— Blocco di testo —
=-=-=

Il suicidio: a cavallo di due mondi

Suicidio: a cavallo di due mondi
 
Ovvero il dilemma esistenziale di molti che, distrutti da una vita di sofferenza, vedono nella morte l’unica via d’uscita.
 
Nel mondo dei vivi si è vissuti per diversi anni. Nel mondo dei vivi sono accadute cose che hanno fatto soffrire, si sono vissuti avvenimenti che hanno demoralizzato, afflitto, distrutto. Nel mondo dei vivi si è ormai stanchi di continuare a vivere: il pensiero di un potenziale futuro angoscia, avvilisce ulteriormente, nulla di vagamente positivo potrebbe accadere.

 
Nel mondo dei morti non si è mai vissuti. Del mondo dei morti non si sa nulla, o meglio, si è sentito dire tanto, ma nessuna voce ci è apparsa come una certezza. Tanti hanno scritto e detto di tutto e di più sul mondo dei morti. Pensando all’aldilà viene alla mente il Paradiso, posto di beatitudine e spensieratezza, dove le sofferenze sono dei lontani ricordi annebbiati, un posto in cui si è materia inorganica che fluttua.

=-=-=

— Consegna —
Riproduci per intero il testo sul suicidio, senza alcuna modifica.

=-=-=

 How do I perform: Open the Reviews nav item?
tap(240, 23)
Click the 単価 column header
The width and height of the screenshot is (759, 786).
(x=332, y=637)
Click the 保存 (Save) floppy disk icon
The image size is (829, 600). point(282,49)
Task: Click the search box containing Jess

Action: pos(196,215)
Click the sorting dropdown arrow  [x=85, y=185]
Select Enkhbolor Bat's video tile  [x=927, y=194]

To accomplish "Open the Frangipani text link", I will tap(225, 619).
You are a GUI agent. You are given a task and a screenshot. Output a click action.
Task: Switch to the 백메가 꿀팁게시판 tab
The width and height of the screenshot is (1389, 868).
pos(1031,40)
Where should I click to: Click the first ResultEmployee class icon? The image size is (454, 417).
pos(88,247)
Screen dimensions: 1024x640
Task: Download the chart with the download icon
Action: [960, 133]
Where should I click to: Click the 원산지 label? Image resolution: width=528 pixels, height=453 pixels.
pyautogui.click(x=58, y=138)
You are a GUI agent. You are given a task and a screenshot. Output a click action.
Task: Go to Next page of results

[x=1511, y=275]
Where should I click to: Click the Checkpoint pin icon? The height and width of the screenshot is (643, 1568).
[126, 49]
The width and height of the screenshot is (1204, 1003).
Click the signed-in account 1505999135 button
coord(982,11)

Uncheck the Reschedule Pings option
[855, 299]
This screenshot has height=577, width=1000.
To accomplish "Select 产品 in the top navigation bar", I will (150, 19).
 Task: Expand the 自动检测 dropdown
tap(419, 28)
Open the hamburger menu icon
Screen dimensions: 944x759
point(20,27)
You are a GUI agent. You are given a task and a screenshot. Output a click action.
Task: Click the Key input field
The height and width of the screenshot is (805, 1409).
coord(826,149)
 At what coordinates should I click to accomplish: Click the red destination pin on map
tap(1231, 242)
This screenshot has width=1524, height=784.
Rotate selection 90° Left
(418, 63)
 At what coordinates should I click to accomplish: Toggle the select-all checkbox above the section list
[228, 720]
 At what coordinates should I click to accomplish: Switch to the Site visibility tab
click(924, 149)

=-=-=

— Risposta —
Il suicidio: a cavallo di due mondi

Suicidio: a cavallo di due mondi
 
Ovvero il dilemma esistenziale di molti che, distrutti da una vita di sofferenza, vedono nella morte l’unica via d’uscita.
 
Nel mondo dei vivi si è vissuti per diversi anni. Nel mondo dei vivi sono accadute cose che hanno fatto soffrire, si sono vissuti avvenimenti che hanno demoralizzato, afflitto, distrutto. Nel mondo dei vivi si è ormai stanchi di continuare a vivere: il pensiero di un potenziale futuro angoscia, avvilisce ulteriormente, nulla di vagamente positivo potrebbe accadere.

 
Nel mondo dei morti non si è mai vissuti. Del mondo dei morti non si sa nulla, o meglio, si è sentito dire tanto, ma nessuna voce ci è apparsa come una certezza. Tanti hanno scritto e detto di tutto e di più sul mondo dei morti. Pensando all’aldilà viene alla mente il Paradiso, posto di beatitudine e spensieratezza, dove le sofferenze sono dei lontani ricordi annebbiati, un posto in cui si è materia inorganica che fluttua.